Kate balançou a cabeça confirmando a pergunta do pai. Escondendo dele o que havia feitos minutos antes.
— Ekaterina, precisa forrar sua barriga gordinha.
Viktor a repreendeu sereno, apesar de sempre falar a mesma coisa, todas as manhãs Kate aparecia com suas botas rosa, luvas brancas e o casaco felpudo.
— Quero ajudar.
— Eu sei, meu amor. Mas se a mamãe te pegar aqui fora, já sabe — Viktor aproximou a boca do ouvido da filha e sussurrou tão baixo que Kate foi obrigada a se silenciar totalmente. — Ela vai brigar com a gente, de novo.
— E se a gente não contar pra ela, papai?
Viktor negou com a cabeça, risonho. Kate sempre tinha soluções que para a sua cabecinha de sete anos eram muito fáceis.
— Segredo? — ele soltou um dos braços que segurava as pernas dela e estendeu o dedo mindinho. Era o código secreto deles. Pai e filha tinham uma conexão tão forte que fugia da compreensão lógica.
— Segredo — ela juntou o dedo ao do pai e abriu ainda mais o sorriso.
— Vamos então para o nosso esconderijo secreto.
Colocando-a no chão, ajeitou o capuz sobre a cabeça de Kate e lhe deu um beijo afetuoso em sua testa.
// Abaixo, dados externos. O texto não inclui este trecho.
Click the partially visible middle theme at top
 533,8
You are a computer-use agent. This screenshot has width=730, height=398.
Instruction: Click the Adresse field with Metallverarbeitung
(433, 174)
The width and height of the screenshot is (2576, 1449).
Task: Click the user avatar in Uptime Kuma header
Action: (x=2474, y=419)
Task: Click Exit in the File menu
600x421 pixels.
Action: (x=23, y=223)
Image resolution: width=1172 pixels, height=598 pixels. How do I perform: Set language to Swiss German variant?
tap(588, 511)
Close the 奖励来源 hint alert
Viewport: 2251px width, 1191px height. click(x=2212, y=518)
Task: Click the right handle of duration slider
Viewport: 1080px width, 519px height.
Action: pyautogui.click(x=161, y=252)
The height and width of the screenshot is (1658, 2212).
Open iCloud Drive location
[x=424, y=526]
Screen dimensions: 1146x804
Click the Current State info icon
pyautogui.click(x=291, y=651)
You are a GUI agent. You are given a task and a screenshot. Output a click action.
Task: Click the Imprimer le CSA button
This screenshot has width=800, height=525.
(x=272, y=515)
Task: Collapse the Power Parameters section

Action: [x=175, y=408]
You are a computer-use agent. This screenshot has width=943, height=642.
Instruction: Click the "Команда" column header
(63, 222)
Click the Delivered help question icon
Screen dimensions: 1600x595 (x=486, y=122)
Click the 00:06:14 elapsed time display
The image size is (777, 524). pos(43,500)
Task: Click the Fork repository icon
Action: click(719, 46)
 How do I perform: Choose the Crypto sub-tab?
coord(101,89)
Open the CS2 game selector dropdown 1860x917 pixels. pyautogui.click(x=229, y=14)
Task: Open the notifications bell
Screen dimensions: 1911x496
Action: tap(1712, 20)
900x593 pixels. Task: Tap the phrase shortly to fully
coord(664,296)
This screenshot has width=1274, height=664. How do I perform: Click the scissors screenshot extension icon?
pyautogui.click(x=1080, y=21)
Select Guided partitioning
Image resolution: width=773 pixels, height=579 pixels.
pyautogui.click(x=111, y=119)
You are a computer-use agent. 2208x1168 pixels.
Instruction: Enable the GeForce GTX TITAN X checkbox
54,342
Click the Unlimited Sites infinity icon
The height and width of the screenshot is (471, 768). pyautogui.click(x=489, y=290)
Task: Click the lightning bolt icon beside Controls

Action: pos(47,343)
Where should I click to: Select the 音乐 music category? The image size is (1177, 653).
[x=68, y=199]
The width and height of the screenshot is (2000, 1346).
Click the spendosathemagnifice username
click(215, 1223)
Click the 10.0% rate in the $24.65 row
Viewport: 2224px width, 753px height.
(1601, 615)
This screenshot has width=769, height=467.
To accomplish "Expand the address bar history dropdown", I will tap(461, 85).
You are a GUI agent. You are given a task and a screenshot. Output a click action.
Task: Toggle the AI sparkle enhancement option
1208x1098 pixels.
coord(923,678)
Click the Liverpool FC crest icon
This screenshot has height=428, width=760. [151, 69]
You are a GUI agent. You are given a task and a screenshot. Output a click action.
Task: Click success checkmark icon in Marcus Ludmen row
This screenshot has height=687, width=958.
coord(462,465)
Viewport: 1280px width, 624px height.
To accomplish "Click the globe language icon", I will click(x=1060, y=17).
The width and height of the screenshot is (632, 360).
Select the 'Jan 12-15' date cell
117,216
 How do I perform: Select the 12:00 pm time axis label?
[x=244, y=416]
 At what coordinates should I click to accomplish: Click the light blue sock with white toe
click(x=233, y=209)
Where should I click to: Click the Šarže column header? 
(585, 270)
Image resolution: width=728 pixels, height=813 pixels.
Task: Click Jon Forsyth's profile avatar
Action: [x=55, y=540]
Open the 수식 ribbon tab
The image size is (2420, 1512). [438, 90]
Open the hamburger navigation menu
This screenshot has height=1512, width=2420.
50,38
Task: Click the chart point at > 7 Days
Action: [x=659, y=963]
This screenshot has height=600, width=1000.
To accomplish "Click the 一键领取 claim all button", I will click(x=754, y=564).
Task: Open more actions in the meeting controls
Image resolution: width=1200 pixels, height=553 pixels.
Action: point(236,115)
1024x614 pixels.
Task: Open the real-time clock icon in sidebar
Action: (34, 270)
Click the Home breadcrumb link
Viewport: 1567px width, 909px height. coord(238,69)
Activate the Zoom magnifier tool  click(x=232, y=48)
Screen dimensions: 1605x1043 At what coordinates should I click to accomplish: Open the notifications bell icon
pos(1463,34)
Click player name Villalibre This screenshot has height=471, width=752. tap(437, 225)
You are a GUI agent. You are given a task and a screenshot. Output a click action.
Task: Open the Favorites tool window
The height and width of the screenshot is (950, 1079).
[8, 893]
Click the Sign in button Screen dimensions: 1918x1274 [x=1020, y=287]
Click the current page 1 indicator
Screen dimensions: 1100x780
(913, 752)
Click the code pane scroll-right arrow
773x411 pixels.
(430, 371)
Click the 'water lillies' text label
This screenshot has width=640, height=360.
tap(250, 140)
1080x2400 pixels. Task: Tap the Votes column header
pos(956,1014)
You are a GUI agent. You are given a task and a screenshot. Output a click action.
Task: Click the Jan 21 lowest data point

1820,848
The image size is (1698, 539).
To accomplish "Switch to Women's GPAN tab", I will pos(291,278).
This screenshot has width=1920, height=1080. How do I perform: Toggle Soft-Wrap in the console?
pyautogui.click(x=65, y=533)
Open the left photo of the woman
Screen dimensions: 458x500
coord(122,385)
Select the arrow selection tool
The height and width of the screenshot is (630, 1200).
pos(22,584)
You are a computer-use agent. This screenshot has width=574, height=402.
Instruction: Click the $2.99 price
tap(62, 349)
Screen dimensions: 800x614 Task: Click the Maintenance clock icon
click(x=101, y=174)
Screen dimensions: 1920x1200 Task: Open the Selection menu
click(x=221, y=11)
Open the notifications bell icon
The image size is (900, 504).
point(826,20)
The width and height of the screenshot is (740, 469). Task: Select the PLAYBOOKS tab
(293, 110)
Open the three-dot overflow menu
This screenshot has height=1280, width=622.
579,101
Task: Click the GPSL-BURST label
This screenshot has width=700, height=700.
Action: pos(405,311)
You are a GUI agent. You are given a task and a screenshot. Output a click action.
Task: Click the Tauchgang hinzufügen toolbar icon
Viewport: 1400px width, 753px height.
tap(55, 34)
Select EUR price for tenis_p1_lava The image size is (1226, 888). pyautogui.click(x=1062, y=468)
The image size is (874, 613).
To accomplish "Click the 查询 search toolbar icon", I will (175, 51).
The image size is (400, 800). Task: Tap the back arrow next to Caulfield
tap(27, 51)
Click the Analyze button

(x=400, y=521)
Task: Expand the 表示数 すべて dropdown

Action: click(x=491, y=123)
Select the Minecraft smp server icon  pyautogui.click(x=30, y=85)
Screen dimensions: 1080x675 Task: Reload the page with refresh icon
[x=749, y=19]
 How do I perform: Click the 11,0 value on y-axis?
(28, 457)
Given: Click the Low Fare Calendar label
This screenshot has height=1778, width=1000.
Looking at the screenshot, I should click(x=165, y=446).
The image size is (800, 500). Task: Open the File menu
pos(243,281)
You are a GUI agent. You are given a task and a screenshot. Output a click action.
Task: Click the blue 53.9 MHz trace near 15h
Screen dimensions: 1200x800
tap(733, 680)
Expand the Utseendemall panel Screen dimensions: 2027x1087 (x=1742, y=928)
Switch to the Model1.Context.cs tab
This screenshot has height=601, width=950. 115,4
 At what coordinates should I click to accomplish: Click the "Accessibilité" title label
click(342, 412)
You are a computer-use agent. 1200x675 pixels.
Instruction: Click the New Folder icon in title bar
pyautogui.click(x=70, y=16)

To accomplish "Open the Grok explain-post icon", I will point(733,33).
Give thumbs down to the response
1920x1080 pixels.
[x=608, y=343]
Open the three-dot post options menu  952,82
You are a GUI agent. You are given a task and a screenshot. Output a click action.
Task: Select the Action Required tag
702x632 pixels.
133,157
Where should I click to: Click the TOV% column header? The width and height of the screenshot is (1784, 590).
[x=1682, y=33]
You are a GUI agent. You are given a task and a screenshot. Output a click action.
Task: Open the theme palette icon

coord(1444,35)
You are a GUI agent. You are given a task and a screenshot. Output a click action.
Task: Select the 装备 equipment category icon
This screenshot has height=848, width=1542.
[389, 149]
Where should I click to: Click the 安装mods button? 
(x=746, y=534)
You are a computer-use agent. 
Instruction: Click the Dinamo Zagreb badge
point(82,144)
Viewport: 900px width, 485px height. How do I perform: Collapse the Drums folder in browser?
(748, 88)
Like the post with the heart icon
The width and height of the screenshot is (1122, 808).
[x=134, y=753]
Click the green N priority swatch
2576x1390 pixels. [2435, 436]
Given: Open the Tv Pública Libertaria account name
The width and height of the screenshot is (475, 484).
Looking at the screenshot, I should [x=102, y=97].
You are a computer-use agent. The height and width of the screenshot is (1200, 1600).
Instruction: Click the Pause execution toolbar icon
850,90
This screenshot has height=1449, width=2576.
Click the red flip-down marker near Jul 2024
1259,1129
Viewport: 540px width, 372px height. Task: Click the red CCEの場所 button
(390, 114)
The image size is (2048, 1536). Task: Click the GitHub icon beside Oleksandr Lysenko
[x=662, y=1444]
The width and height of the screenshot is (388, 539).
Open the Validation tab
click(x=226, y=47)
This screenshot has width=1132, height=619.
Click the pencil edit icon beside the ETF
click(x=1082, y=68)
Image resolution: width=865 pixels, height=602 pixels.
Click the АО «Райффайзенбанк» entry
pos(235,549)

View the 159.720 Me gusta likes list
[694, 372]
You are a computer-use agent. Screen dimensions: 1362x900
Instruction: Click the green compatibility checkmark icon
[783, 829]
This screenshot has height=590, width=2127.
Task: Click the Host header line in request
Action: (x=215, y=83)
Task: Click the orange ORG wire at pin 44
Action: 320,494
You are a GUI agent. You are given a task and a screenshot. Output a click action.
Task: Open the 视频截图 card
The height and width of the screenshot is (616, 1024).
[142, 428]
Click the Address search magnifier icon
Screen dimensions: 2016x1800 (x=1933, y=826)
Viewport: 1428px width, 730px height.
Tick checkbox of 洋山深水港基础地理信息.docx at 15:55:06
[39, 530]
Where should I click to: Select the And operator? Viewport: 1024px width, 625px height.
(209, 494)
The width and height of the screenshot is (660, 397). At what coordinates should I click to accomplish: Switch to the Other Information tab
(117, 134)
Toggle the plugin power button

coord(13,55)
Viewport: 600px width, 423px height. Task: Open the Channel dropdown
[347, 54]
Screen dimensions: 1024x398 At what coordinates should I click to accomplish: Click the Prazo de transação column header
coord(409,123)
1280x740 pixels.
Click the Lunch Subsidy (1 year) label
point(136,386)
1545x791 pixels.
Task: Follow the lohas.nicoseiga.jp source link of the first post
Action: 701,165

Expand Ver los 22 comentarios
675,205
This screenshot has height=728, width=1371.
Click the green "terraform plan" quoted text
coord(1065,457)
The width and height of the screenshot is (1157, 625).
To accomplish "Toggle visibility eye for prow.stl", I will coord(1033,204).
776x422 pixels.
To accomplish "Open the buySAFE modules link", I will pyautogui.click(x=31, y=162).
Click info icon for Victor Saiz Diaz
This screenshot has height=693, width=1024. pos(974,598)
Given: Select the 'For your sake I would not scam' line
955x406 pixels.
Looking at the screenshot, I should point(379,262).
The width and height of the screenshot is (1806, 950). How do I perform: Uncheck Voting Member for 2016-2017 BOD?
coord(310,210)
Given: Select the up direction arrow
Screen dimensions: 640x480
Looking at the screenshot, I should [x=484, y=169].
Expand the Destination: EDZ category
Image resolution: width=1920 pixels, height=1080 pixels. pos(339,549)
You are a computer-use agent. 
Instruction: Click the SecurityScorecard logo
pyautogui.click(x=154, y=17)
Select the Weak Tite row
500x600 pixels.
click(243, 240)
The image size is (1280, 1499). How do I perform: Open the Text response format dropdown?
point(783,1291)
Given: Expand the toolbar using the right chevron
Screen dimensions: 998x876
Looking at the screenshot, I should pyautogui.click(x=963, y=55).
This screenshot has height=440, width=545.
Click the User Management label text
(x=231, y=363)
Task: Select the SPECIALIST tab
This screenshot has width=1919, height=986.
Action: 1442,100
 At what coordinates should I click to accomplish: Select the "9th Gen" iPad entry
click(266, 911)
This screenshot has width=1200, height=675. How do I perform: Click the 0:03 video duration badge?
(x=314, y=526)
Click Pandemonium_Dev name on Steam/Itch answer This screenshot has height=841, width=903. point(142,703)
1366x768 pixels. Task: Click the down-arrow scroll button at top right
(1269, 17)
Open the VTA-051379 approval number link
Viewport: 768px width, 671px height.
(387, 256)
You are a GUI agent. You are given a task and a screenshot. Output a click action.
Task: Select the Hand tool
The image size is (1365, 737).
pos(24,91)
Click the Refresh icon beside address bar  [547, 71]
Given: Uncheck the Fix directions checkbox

Pegando na mão dela, a levava para a casa de madeira que tinha lhe custado o verão inteiro de trabalho pesado depois que chegava da delegacia de polícia. Viktor era um dos melhores policiais da cidade, e desde cedo havia ensinado Kate alguns truques.
Mas eles nunca chegaram até seu refúgio.
Uma pontada forte e aguda fez Viktor colocar a mão sobre o peito e puxar o ar com força. A dor que primeiro se iniciou em seu coração logo se espalhou. Parte de seu rosto ficou dormente, assim como seus braços. Ele fechou os olhos e segurou um urro para não assustar a filha. Mas já era tarde demais.
Kate arregalou os olhos cor de esmeralda e gritou quando o pai caiu sobre a neve.
— Papai, papai, papai...
Seu choro agoniado o chamava, suas mãos sacudiam o braço de Viktor, e as lágrimas que saíam da menina em uma enxurrada molhavam a face pálida do homem que se tremia e sofria estendido no chão.
— Boneca, papai ama você — fazendo um esforço descomunal, disse perdendo o fôlego. Os dedos que tocavam a pele quente de Kate vagarosamente foram escorregando, até finalmente se chocarem com a neve congelante.
Foram as últimas palavras que ela ouviu do pai. Horas depois, sentada em uma cadeira gelada no hospital, tendo sua mãe ao seu lado a abraçando forte, Kate experimentou pela primeira vez o que era ter uma perda.
— Sinto muito, fizemos de tudo, mas o infarto foi fulminante.
Dois dias depois, debaixo de pingos de chuva que endossavam a dor, Kate depositava uma pequena flor sobre o caixão do pai. Quieta, derramando lágrimas silenciosas, se despedia daquele que era seu melhor amigo.
A volta para casa foi de semelhante silêncio. Olhando para os dedos sobre as pernas, pedia baixinho que pudesse vê-lo novamente. Só mais uma vez. Ela usava ali o pedido de aniversário que tinha guardado para uma ocasião especial.
A ferida estava aberta. Doendo. Machucando. Ela ouviu quando Viktor a alertou que inevitavelmente sofreria algum dia. O que não imaginou é que ele fosse a razão de seu sofrimento.
E mesmo assim, contra todos os prognósticos, o coração de Kate se fortalecia. A couraça ficava mais resistente.
De tudo o que tinha aprendido, uma lacuna essencial havia ficado para trás, perdida no tempo. Esquecida.
Kate teria seu mundo abalado. Ele era louco, sedento e insaciável.